Внезапный порыв ветра взметнул и помчал по дорожке умиравшие листья; вдалеке послышался бешеный шорох деревьев.
— Я хочу сказать, — продолжала Мэри, — что они из тех людей, которые глядят по сторонам, для которых мир — любопытен. Чем они увлечены, это не важно: спорами, велосипедами или скитаниями по свету, вроде моего Инносента. Важно то, что они смотрят из своего окошка на окружающий мир и пытаются его понять. Таких людей вам и надо любить. Но берегитесь человека, глядящего с улицы в окно и старающегося понять вас. Когда бедняге Адаму пришлось уйти из рая и заняться садоводством (Артур будет заниматься садоводством), туда на его место прокрался гадкий, отвратительный змей.
— Вы согласны с вашей теткой? — сказала Розамунда, улыбаясь. — Змеям не место в спальне.
— О нет, я не во всем согласна с моей теткой, — не задумываясь, ответила Мэри. — Но мне кажется, она была права, позволяя дяде Гарри собирать коллекцию драконов и грифов, так как этим можно было удержать его подальше от дома.

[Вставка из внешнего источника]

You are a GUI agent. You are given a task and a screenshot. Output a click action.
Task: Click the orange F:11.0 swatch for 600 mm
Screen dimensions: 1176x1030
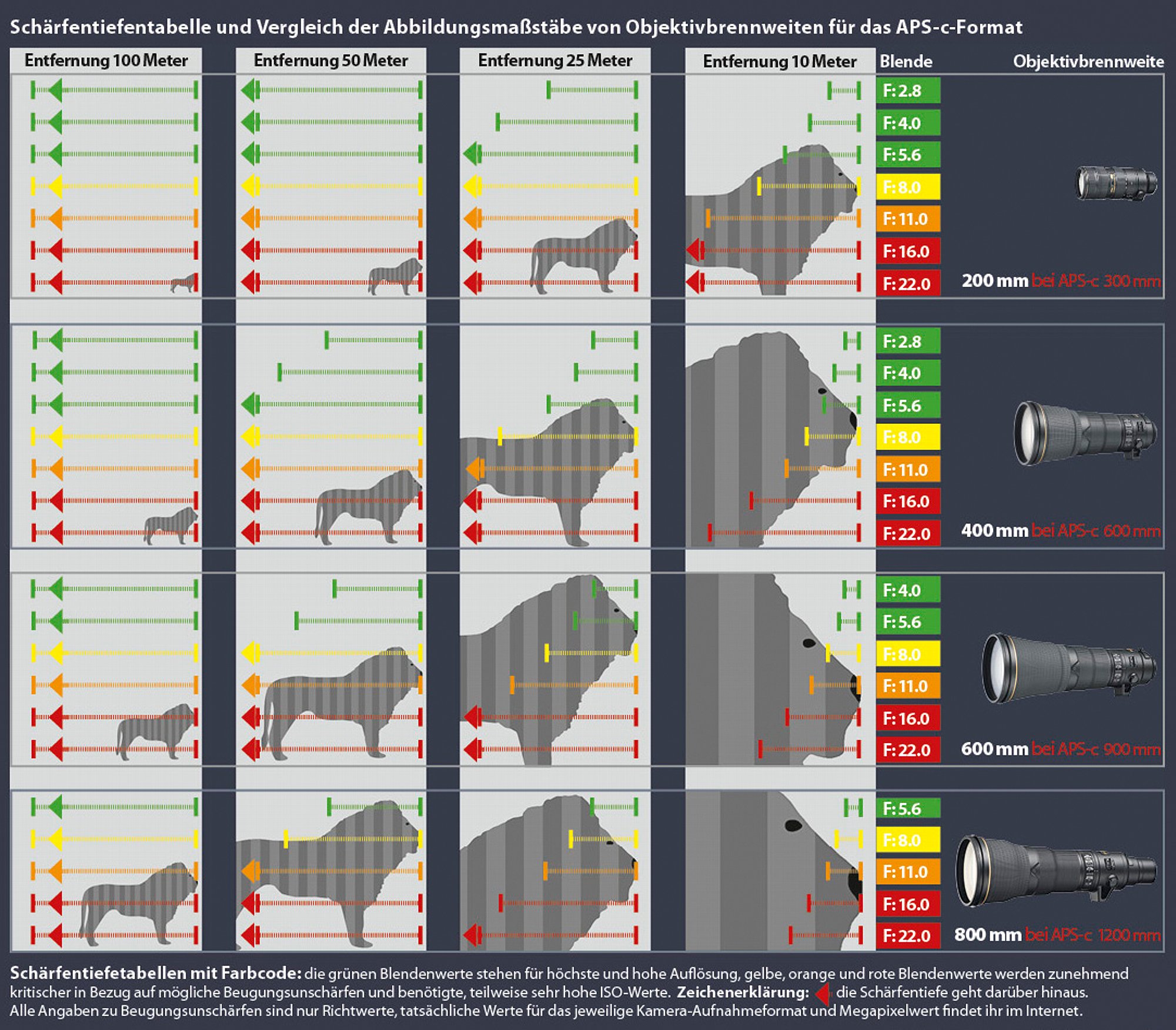[908, 685]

Почти в ту же минуту в темном доме вспыхнули огни, и две стеклянные двери веранды стали златоковаными вратами. Златокованые врата распахнулись, и огромный Смит, столько часов просидевший на месте, точно неуклюжая статуя, вылетел из дому и, кувырком скача по лужайке, кричал: «Оправдан, оправдан!» С тем же возгласом выбежал из дому Майкл. Он подбежал к Розамунде и закружился с ней в бешеном вихре, который, очевидно, должен был изображать вальс. Но присутствующие уже так хорошо знали Инносента и Майкла, что приняли их выходки как должное. Гораздо поразительнее было то обстоятельство, что Артур Инглвуд направился прямо к Диане и поцеловал ее так, точно поздравлял свою сестру с днем рождения. Даже доктор Пим, хотя и воздержался от танцев, смотрел на эту сцену с явным благоволением. По правде говоря, нелепая развязка процесса поразила его меньше, чем других; почти наверняка он был уверен, что эти безответственные трибуналы и сумасбродные прения представляют собою остаток средневековых предрассудков Старого Света.
Покуда буря, точно трубным гласом, разрывала небесную твердь, окна в доме одно за другим озарялись огнями; и когда собравшиеся, изнемогая от смеха и от жестокого ветра, двинулись ощупью к дому, они глянули вверх и увидели огромного, обезьяноподобного Инносента Смита. Он высунулся из окна своей мансарды и кричал что есть силы, опять и опять:
— Это — Маяк, это Дом Маяка!
В руке у него было большое полено, выхваченное из топившейся печки, он махал им у себя над головой; река алого пламени и пурпурного дыма бурно неслась по многошумному ветру.
Из трех графств можно было увидеть его, так отчетливо была освещена его фигура, но когда ветер стих и все после весело проведенного вечера кинулись искать Инносента и Мэри, поиски не привели ни к чему.